TO BE DONE: Convert the records into a Markdown table with the columns "Row" and "Line," one numbered row per line and no rows for blank lines. Begin at the line that contains "Given: Open the media info icon panel", stop after the line that contains "(x=65, y=962)", and leave the pictures out of the table.

[BEGIN]

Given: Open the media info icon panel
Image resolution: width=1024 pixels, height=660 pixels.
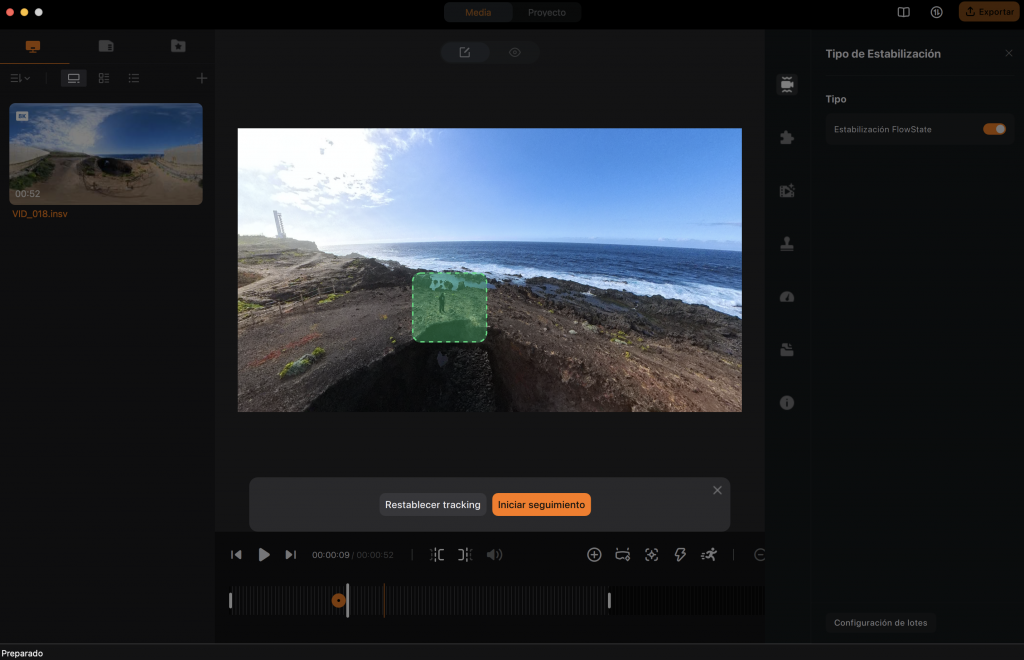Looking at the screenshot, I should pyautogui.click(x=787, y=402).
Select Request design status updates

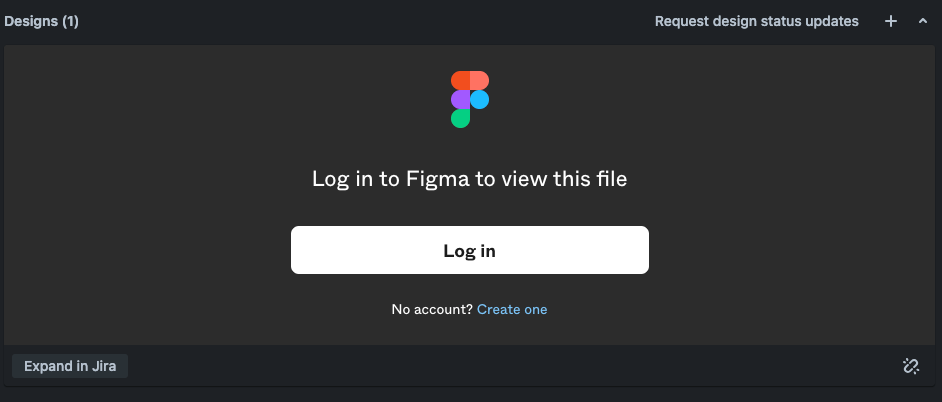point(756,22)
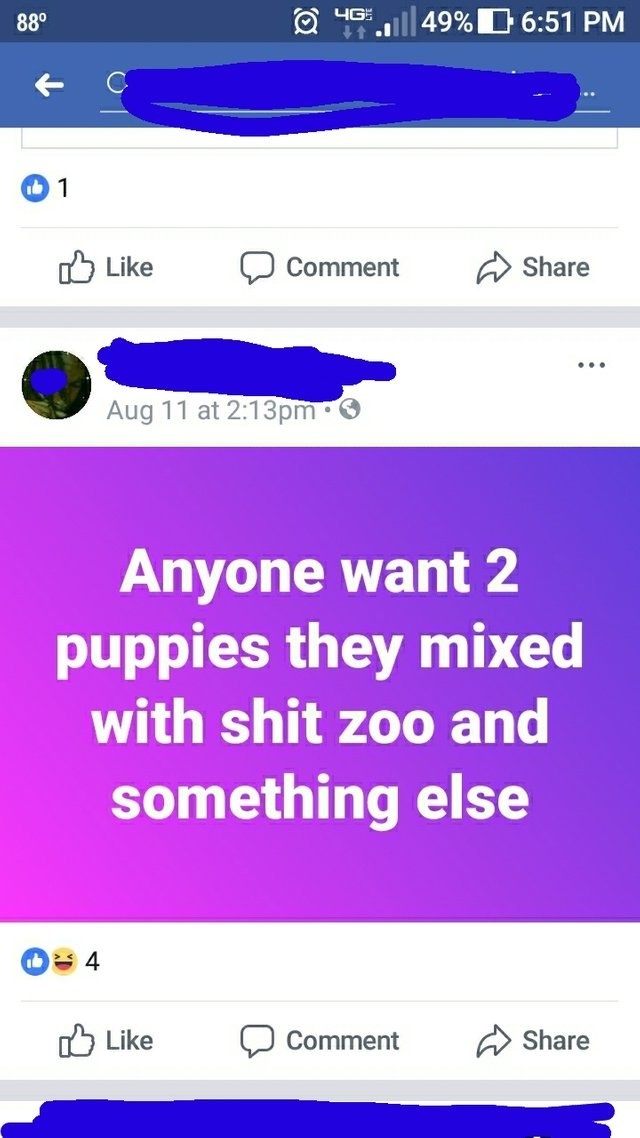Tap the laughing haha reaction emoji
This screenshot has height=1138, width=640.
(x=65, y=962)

[END]
[BEGIN]

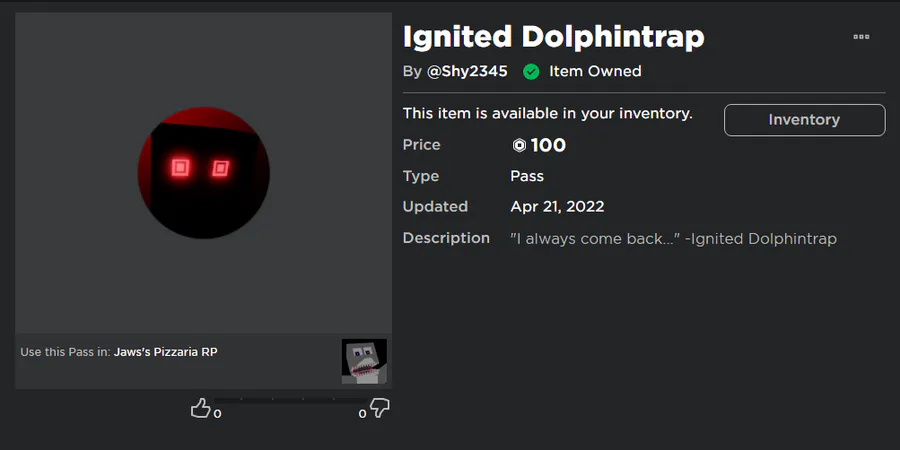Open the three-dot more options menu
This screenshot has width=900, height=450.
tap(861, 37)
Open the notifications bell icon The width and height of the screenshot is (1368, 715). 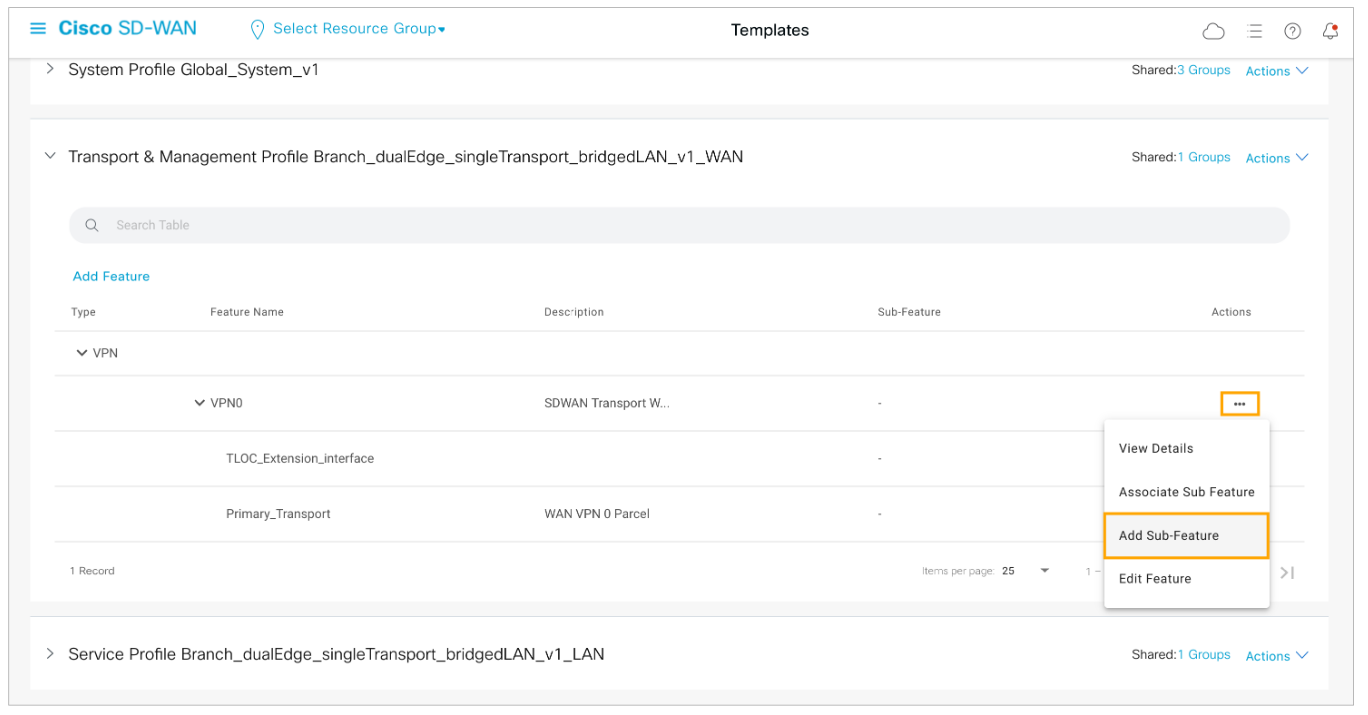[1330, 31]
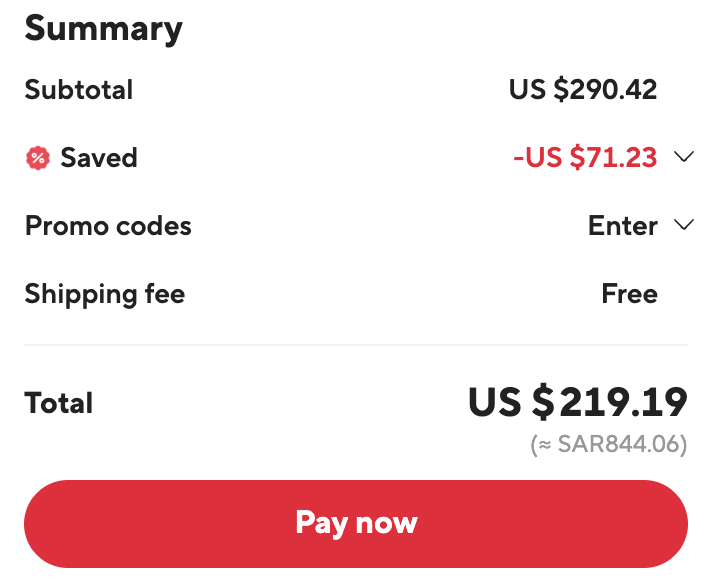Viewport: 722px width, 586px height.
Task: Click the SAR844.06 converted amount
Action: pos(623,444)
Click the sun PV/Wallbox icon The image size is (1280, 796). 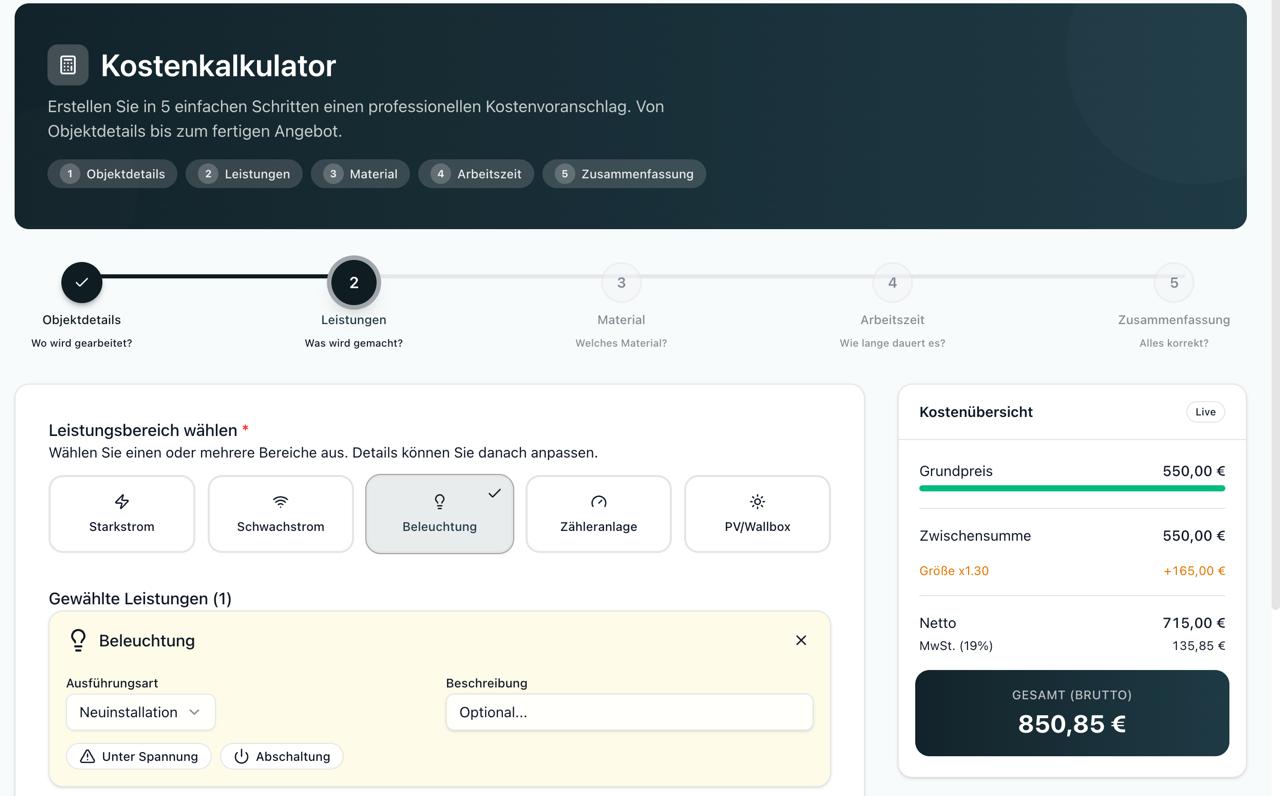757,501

[END]

SOLUTION TO THIS TASK:
| Row | Line |
|---|---|
| 1 | Given: Open the media info icon panel |
| 2 | Image resolution: width=1024 pixels, height=660 pixels. |
| 3 | Looking at the screenshot, I should pyautogui.click(x=787, y=402). |
| 4 | Select Request design status updates |
| 5 | point(756,22) |
| 6 | Tap the laughing haha reaction emoji |
| 7 | This screenshot has height=1138, width=640. |
| 8 | (x=65, y=962) |